### WHAT IS BEING ASKED:
Pull out every line of the data below that contains the string "breadcrumb", and copy each one in full.

### DATA PROVIDED:

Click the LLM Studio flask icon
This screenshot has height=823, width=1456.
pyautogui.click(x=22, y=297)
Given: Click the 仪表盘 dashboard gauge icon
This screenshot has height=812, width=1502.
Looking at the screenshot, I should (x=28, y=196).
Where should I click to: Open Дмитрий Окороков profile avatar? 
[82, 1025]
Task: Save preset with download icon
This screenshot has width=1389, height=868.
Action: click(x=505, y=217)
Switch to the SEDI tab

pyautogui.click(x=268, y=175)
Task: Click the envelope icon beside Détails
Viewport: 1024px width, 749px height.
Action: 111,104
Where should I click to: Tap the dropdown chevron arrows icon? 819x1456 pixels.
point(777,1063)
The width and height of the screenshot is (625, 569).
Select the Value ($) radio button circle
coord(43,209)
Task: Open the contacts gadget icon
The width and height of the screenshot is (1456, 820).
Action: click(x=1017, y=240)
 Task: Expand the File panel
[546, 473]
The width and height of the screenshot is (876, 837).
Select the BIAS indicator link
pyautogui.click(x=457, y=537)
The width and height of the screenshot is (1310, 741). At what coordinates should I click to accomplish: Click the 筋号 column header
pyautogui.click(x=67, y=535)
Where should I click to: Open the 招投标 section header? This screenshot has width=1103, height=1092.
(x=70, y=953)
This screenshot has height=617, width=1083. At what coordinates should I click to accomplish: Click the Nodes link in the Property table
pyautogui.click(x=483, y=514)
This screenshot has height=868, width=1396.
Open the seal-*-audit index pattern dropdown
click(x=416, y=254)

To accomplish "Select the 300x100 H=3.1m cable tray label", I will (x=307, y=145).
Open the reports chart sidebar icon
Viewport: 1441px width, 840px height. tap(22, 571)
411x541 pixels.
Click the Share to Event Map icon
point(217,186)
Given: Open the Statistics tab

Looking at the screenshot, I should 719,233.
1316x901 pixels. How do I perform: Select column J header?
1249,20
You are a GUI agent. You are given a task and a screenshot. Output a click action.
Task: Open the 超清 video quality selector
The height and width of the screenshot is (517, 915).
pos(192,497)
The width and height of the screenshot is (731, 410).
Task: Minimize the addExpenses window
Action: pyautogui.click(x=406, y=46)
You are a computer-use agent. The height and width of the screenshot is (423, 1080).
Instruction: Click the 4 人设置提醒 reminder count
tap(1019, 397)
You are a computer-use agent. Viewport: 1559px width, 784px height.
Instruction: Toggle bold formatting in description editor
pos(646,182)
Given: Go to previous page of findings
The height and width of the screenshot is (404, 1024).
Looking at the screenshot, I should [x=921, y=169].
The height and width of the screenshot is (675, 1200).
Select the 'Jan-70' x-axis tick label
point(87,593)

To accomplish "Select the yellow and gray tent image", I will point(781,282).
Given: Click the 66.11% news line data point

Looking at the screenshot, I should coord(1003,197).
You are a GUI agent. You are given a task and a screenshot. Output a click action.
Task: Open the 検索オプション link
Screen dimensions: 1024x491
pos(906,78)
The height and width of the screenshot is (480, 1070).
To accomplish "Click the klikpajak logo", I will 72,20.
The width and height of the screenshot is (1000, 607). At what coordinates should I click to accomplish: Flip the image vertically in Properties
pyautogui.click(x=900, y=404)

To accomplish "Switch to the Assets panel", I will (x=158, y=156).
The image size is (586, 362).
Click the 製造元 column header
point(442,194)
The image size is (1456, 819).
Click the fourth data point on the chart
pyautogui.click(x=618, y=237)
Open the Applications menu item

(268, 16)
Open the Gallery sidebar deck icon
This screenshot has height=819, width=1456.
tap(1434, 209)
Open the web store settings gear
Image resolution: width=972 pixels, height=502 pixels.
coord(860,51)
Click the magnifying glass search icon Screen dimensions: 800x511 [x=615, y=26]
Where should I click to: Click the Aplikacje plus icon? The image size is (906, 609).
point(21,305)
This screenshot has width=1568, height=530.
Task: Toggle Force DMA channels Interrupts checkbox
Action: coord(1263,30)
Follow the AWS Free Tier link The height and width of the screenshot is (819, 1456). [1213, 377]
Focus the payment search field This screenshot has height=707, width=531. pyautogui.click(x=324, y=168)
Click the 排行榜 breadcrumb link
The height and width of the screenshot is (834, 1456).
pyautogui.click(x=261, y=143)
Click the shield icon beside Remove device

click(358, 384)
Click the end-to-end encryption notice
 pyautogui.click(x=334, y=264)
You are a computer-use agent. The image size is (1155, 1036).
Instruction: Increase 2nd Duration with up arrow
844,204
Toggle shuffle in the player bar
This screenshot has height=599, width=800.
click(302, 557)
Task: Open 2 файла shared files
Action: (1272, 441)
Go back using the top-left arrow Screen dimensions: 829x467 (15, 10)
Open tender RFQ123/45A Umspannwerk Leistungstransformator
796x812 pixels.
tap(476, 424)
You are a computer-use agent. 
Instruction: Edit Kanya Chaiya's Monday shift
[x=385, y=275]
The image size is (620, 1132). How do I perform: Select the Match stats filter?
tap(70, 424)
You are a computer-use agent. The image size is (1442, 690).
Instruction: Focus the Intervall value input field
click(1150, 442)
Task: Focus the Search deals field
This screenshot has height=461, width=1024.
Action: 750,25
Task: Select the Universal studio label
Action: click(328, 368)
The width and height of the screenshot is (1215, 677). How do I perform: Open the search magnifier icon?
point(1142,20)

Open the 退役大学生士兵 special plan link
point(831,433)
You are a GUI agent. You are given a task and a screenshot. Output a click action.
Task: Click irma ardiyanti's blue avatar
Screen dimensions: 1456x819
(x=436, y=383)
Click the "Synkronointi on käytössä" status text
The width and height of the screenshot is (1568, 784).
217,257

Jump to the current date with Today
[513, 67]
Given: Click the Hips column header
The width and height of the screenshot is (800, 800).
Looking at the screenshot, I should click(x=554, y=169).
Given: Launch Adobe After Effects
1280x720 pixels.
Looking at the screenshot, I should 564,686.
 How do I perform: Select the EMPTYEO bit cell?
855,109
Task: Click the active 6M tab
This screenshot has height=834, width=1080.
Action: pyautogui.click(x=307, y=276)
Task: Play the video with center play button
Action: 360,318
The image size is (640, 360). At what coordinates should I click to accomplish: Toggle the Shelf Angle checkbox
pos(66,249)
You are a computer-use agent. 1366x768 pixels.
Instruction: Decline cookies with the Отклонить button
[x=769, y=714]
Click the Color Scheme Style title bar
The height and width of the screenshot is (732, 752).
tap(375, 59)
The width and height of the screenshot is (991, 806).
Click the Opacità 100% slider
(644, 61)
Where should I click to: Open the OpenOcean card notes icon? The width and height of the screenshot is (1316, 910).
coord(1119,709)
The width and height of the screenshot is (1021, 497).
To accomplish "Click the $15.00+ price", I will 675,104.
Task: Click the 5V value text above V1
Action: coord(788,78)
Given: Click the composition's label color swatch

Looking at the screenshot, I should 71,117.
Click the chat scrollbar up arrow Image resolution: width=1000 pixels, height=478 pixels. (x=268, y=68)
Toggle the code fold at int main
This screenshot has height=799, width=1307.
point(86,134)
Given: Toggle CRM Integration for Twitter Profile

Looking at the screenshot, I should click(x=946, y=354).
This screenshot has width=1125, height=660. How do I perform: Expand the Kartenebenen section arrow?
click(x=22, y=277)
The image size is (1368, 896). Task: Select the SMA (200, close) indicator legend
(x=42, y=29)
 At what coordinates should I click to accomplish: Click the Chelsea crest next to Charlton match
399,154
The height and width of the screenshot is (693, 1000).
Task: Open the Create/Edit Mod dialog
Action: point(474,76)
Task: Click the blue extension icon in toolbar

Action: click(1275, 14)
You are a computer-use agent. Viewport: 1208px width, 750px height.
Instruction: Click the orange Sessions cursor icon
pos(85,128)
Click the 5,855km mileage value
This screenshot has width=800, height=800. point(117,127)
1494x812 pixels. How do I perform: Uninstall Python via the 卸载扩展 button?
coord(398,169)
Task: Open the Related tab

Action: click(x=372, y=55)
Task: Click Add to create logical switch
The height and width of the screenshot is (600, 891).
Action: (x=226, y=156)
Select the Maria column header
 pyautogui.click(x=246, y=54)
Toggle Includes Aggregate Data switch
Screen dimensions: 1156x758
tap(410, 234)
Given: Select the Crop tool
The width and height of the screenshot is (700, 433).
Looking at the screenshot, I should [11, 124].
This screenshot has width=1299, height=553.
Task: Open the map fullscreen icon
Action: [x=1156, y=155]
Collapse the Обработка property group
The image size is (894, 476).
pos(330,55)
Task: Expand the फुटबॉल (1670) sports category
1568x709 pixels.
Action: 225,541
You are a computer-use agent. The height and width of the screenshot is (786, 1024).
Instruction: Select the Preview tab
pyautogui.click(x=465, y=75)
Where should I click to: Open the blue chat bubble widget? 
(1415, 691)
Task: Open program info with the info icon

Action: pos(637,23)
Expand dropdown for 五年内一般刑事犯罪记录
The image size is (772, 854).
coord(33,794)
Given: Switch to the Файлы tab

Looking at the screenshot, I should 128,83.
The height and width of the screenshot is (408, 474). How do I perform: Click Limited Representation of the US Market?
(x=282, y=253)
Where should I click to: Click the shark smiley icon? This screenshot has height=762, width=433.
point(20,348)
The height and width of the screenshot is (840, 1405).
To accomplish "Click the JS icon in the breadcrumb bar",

### CORRECT RESPONSE:
Click the 排行榜 breadcrumb link
To accomplish "Click the JS icon in the breadcrumb bar",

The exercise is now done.